__Instruction__:
Count the lines in the records below that contain the string "pixels", matching case exactly, and reply with only that number.

__Listed records__:
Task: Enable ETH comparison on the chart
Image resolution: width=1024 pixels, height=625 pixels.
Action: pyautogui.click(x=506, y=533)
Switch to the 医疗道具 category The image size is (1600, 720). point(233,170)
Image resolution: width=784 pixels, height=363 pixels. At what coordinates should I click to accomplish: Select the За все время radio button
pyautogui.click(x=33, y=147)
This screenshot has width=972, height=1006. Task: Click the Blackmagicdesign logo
* * *
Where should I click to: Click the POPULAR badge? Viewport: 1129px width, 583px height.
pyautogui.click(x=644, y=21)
--
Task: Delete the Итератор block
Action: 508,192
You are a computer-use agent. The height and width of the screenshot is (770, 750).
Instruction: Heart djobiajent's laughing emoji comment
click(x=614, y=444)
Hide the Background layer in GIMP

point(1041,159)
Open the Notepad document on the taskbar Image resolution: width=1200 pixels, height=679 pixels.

__Full solution__:
3